D’après l’ARS, la prévalence de la pathologie de gale atteint jusqu’à 50% sur certains campements. Un mineur aurait également été hospitalisé pour une septicémie, une complication due à l’infection. Les conclusions de Médecins du Monde qui s’opposent à ce rapport ne sont pas fiables pour l’avocat de la préfecture. « C’est une association amie d’Utopia 56 », fait-il valoir.

Campement Utopia 56, place de la Bastille – © Julie Déléant

 12h08

Confusion autour du mineur atteint de septicémie.

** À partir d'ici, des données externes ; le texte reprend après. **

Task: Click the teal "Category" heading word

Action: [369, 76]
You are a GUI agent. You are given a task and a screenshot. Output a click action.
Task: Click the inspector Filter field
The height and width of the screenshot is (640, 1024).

Appelée à la barre, Mme Colomb, de Médecins du Monde, indique que la situation de ce jeune a été signalée le 14 septembre. Il a ensuite été orienté pour un traitement, tandis qu’Utopia 56 était invité à renouveler l’intégralité des tentes, vêtements et sous-vêtements des jeunes du campement.

 12h25

Le procès touche à sa fin. Le temps de déterminer combien de jeunes étaient effectivement présents sur la place parisienne au moment de l’évacuation. Nikolaï Posner joue sa dernière carte, sous forme de rappel des faits : il assure que la Croix-Rouge, lors de sa venue, s’est contentée d’une « évaluation opérationnelle » consistant à comptabiliser le nombre de personnes présentes sur place, et « aucunement d’une évaluation médicale ».

Après l’évacuation, des jeunes de nouveau à la rue

La juge des référés, qui a rendu sa décision le jour-même, a rejeté la requête de l’association Utopia 56. Sur les quelque 80 jeunes en recours de minorité mis à l’abri le 23 septembre, certains se trouvent toujours dans les centres d’hébergement vers lesquels ils ont été orientés. D’autres sont retournés à la rue. 

La manifestation sportive visant à promouvoir les Jeux paralympiques de 2024 s’est bien tenue le samedi 8 octobre, en présence de plus de 160 athlètes et un public de « plusieurs milliers de personnes », selon le comité Paris 2024. Anne Hidalgo, la maire de Paris, s’est réjouit du succès de l’évènement. « Un temps fort dans le compte à rebours vers les Jeux de Paris 2024 », souligne-t-elle, qui concrétiseront les engagements « d’une ville profondément transformée, plus belle, plus agréable [et] plus accessible ».